(Exercise brief): Transcribe all of the material below verbatim, line by line, leaving out the pictures.

^^^^^^^^^^^^^^^^

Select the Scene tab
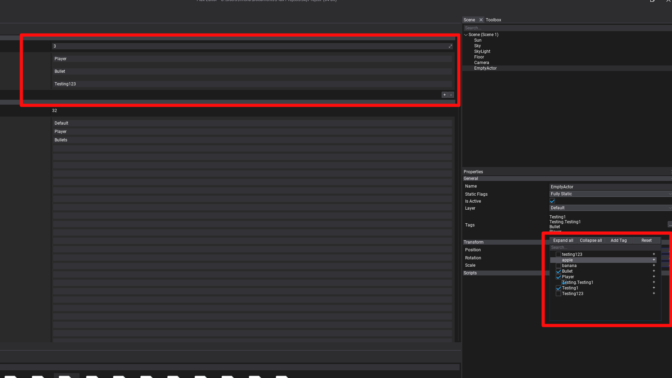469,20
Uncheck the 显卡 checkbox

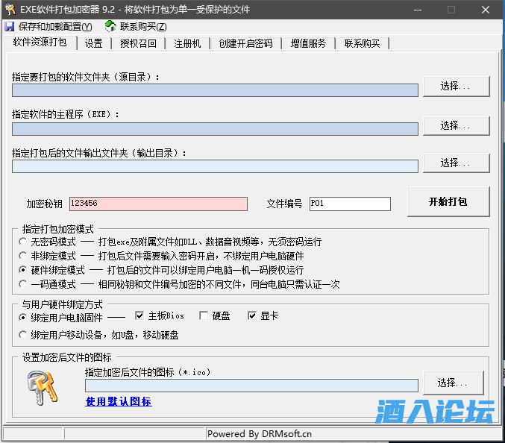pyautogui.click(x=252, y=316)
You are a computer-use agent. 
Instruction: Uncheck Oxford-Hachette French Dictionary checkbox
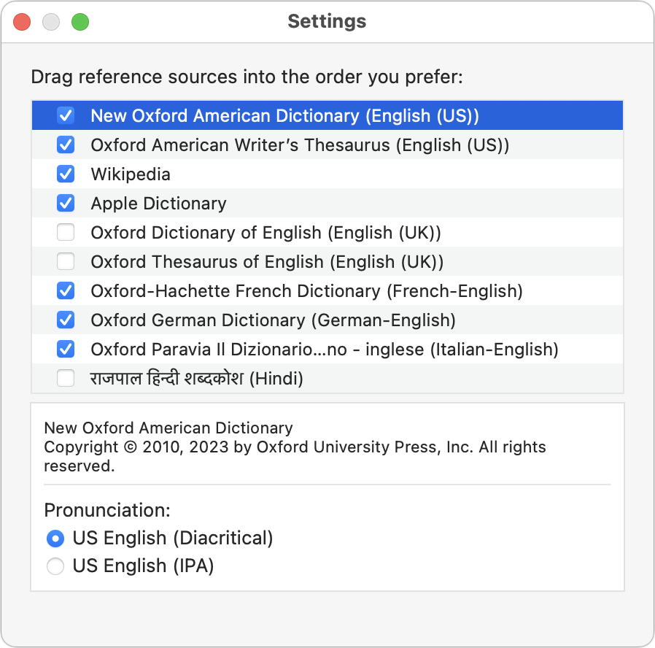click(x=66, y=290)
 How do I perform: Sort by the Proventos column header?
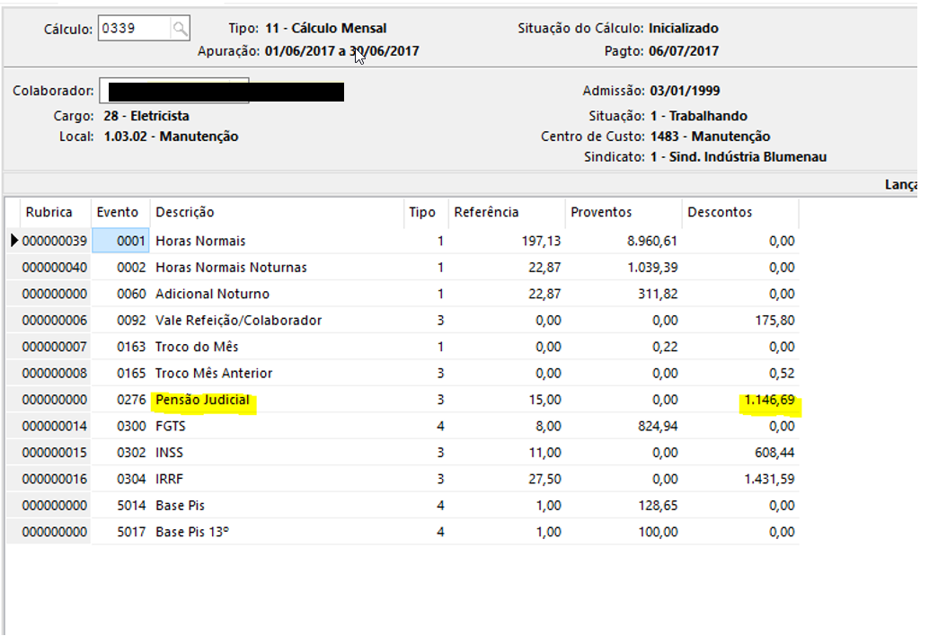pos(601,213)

^^^^^^^^^^^^^^^^

(Problem solution):
Select the Scene tab
469,20
Uncheck the 显卡 checkbox

pyautogui.click(x=252, y=316)
You are a computer-use agent. 
Instruction: Uncheck Oxford-Hachette French Dictionary checkbox
click(x=66, y=290)
 How do I perform: Sort by the Proventos column header?
pos(601,213)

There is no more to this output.